▶ [DATA TO PROCESS]
+ + + + +
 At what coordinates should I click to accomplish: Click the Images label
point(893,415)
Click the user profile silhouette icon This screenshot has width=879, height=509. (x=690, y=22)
+ + + + +
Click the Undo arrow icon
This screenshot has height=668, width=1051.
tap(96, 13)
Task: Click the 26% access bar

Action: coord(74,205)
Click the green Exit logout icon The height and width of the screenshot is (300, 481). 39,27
+ + + + +
▶ [WORK REQUIRED]
All lines in the listing above between the line with "At what coordinates" and the line with "Click the user", inclusive, should be set down exactly, and no line outside that range.

▶ [TASK ANSWER]
 At what coordinates should I click to accomplish: Click the Images label
point(893,415)
Click the user profile silhouette icon This screenshot has width=879, height=509. (x=690, y=22)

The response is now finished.